## Provided entries
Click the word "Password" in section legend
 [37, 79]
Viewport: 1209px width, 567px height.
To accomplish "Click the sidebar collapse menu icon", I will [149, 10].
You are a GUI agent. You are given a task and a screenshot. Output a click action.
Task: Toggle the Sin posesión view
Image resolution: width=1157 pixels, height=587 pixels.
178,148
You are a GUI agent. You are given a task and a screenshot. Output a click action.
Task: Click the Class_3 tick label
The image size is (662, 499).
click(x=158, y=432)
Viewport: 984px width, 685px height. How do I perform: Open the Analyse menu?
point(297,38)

--

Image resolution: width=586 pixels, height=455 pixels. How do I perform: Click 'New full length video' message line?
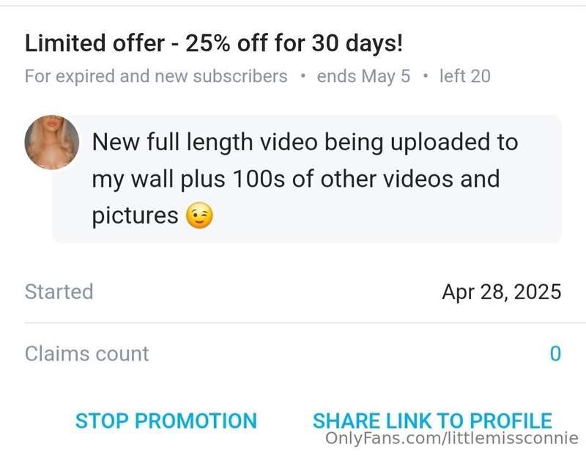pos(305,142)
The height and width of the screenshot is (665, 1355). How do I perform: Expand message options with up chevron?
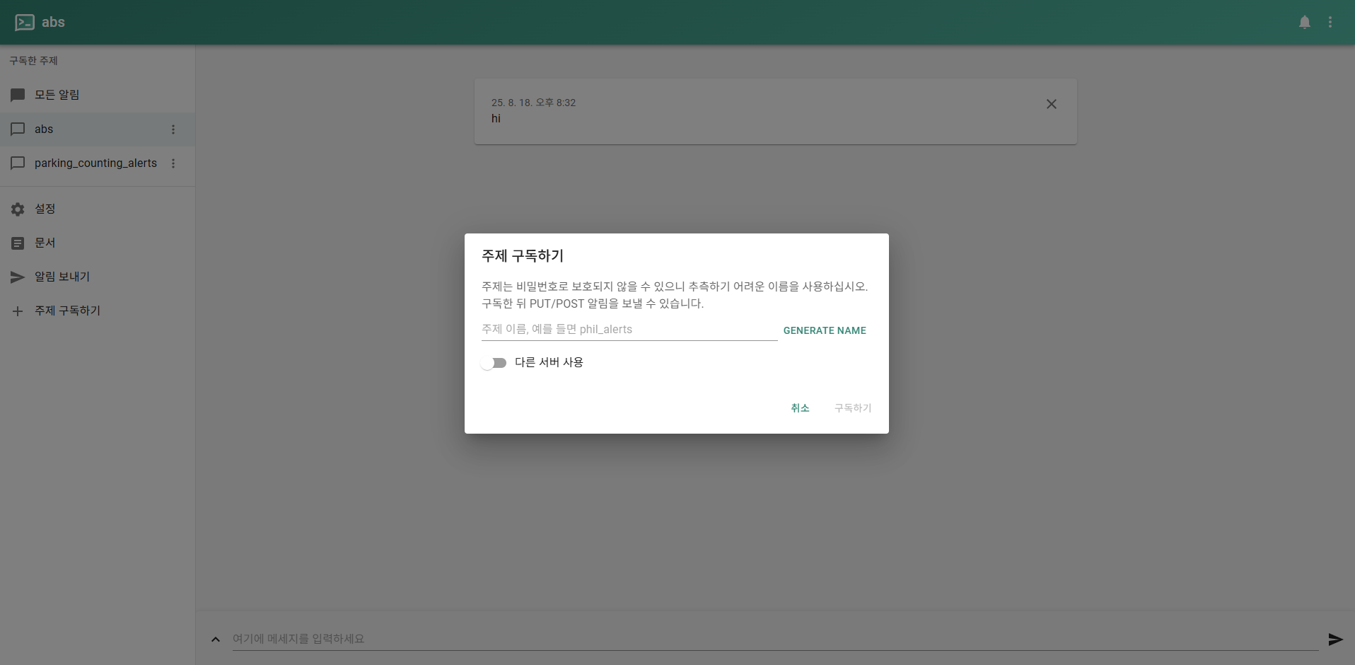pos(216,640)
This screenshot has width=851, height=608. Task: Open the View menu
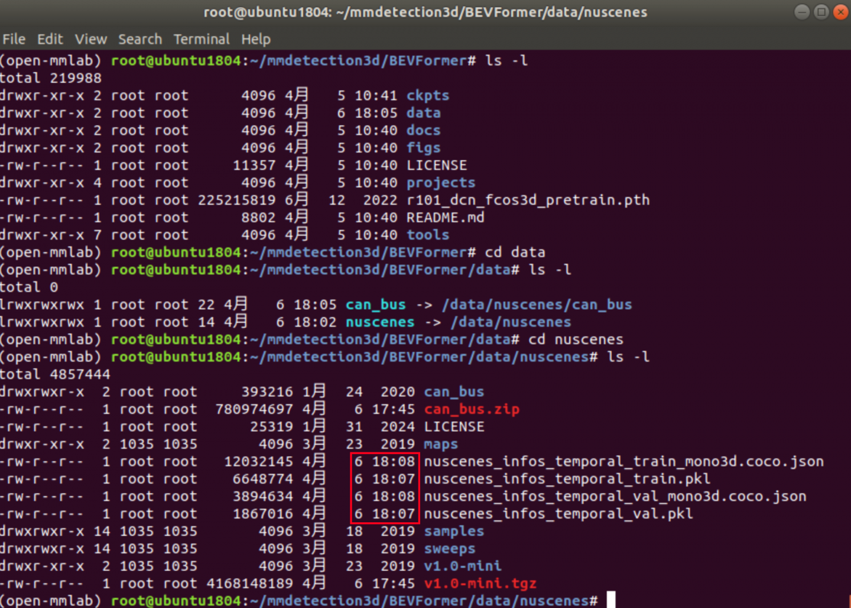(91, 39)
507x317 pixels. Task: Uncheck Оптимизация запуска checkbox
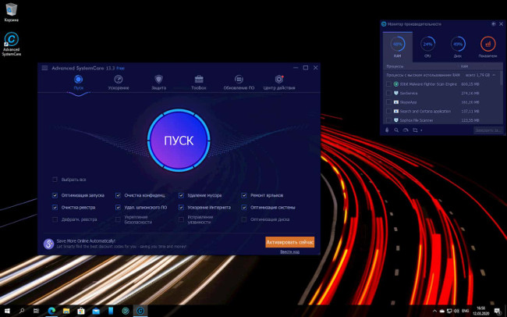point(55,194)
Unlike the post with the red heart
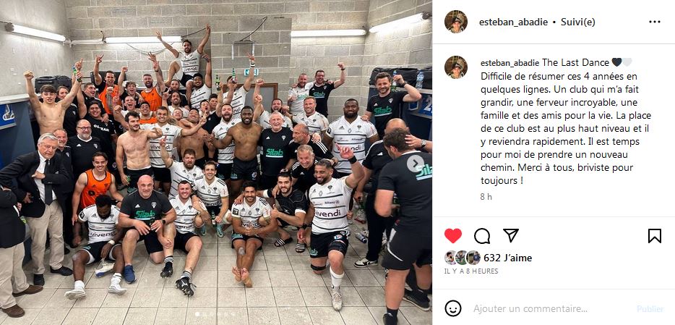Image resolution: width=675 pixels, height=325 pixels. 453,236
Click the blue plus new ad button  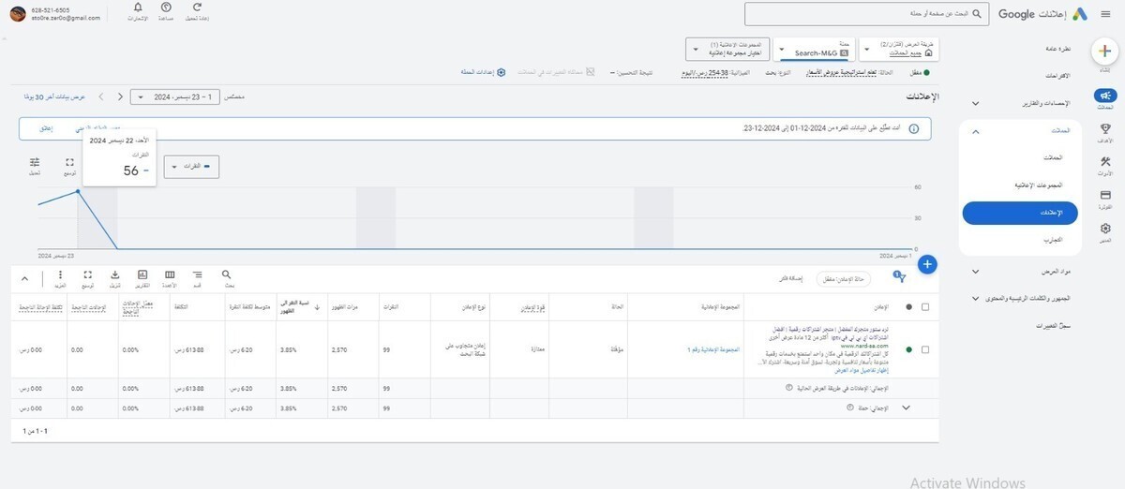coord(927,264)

## Problem to work on
Retype word for word everything in the listing above from the line that holds "Click the word" down to the line that holds "Task: Toggle the Sin posesión view". Keep both end lines and leave out the rest.

## Exercise result
Click the word "Password" in section legend
 [37, 79]
Viewport: 1209px width, 567px height.
To accomplish "Click the sidebar collapse menu icon", I will [149, 10].
You are a GUI agent. You are given a task and a screenshot. Output a click action.
Task: Toggle the Sin posesión view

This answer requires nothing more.